To Otorohanga, Waikato Country
Last day in Te Puke was eventful it seemed. I saw a lawyer about the feasibility of pursuing the road contractors for leaving that gravel hazard in the road. Not surprisingly I won't get anywhere. But it's the principle. Surprisingly I have lost an edge of confidence when cornering on roads which might have gravel. But that makes me even more careful.
I went to buy flowers for my hosts that afternoon and ended up speaking some Russian. I spotted the flower seller's accent, and had to ask. I wasn't brave enough to just start speaking in case she was from Poland or something. That would have been bad politics. She had been in NZ for 7 years, so was as unused to speaking Russian as I have become. I even had to prompt her with vocab!
Then on the way home I got honked at from behind in a traffic queue. The animated gesticulator turned out to be pointing enthusiastically at my Buzz Lightyear. I twigged and expressed a laugh (wearing a helmet you have to be just as animated to express anything through a visor). A few seconds later he honked again. Still excited about my Buzz Lightyear, he produced one of his own from somewhere inside. His was only 4 inches, and wouldn't have played the sound effects. Some people just don't have it.
Unfortunately nor do I, because between that moment, visiting the supermarket and returning home, some low-life stole my Buzz Lightyear mascot and with it the flag pole and Union Jack. I only noticed the following day as I was leaving town. That put me into a disgruntled and annoyed frame of mind. I reckon it was the girls in the car next to me as I parked in the supermarket car park. They were eyeing up something as I strode from the bike. Apparently it wasn't me, but my cartoon look-a-like. I hope she gives it to her kid... then again, I hope she doesn't. "Here, sonny, have this Buzz Lightyear I stole from some tourist..." Hardly a good example.

**EXERCISES:**
a) What items does the travel entry say were stolen?
b) Extend the travel entry past its final sentence, keeping the same first-person voice.
Nothing in the records is needed here.

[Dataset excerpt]
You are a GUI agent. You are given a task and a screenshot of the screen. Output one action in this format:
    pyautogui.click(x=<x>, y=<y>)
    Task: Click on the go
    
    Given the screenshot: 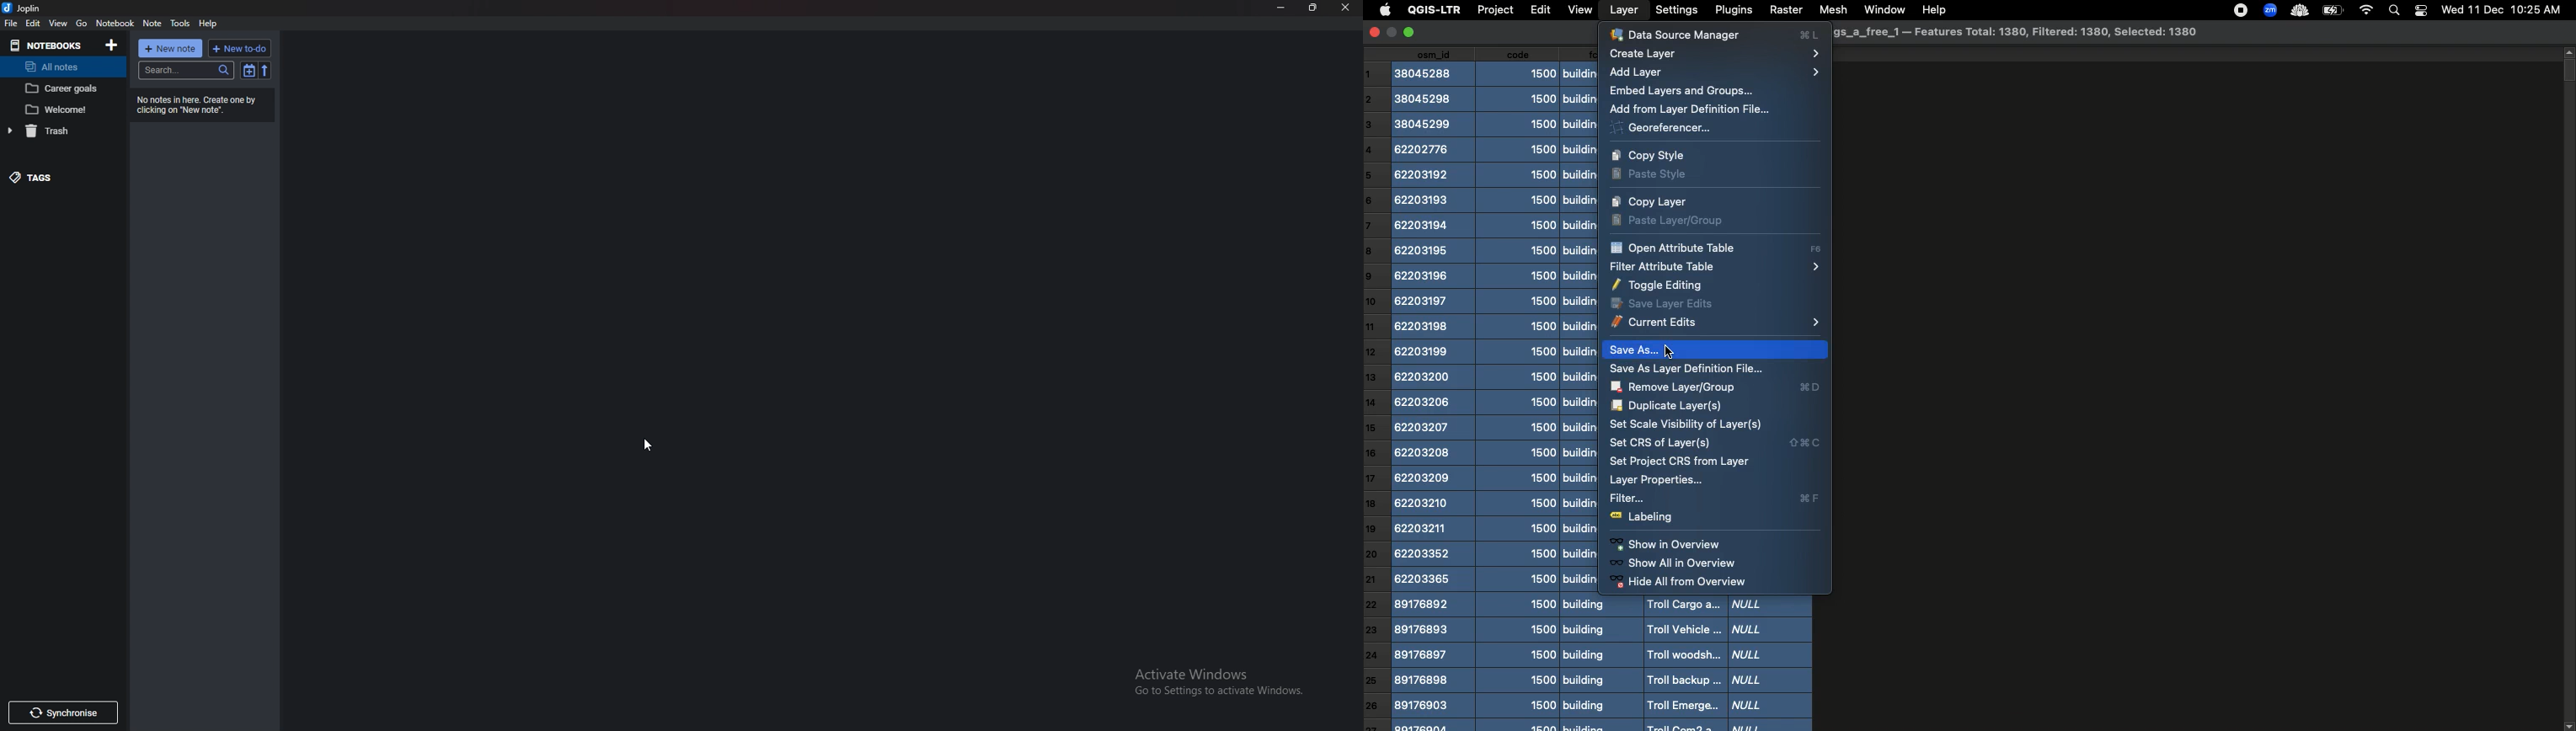 What is the action you would take?
    pyautogui.click(x=81, y=23)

**ANSWERS IN ORDER:**
a) The Buzz Lightyear mascot, the flag pole, and the Union Jack.

b)
So, the Te Puke experience was good, marred overall by hazardous gravel, a broken hand and a stolen space hero. Not to mention the flag. I have a reserve mascot in my bags in Wellington and the flag will be replaced. Maybe a Welsh Dragon.. for a bit of originality. Because I have realised, to my surprise, that British is just not that different. I expected to stand out like in America. It will give me an excuse to use my Welsh accent. Not that the Kiwi's will be able to spot it. One guy yesterday asked me if I was German. Nein. You are ze veakest link, auf wiedersen...
The Swiss-French couple at the hostel were nice. We conversed a little, I used a few French words, and wished my dad was there to help me with his shouted Franglais and special hand signals. The other guest was an American lady with bent hips, who evidently was a cyclist. I arrived at the hostel to find her mid-discussion with the Maori host who couldn't get a word in edgeways, about the politics of America, the merits of war in Iraq and the future of Bush. She was very circumspect sbout the whole thing. Quite widely read and certainly not a Bush supporter. As I sat writing my notes for the day's travel, she went out to fix a wing mirror. I wondered at asking if she had fallen in gravel. Perhaps that's how she bent her hips?
I was slightly envious of the feeling she must have of achievement. She would have cycled miles to be there. I felt short changed, all the poorer for not having exerted myself much that day, after a short trip on the bike. Thoughts flourished for a moment of how I might trade the motorbike for a bicycle. I'd get fit and have an even more organic experience of the country. Then reality returned and I snapped off some more chocolate to go with the biscuits I had just eaten. I really should get more exercise...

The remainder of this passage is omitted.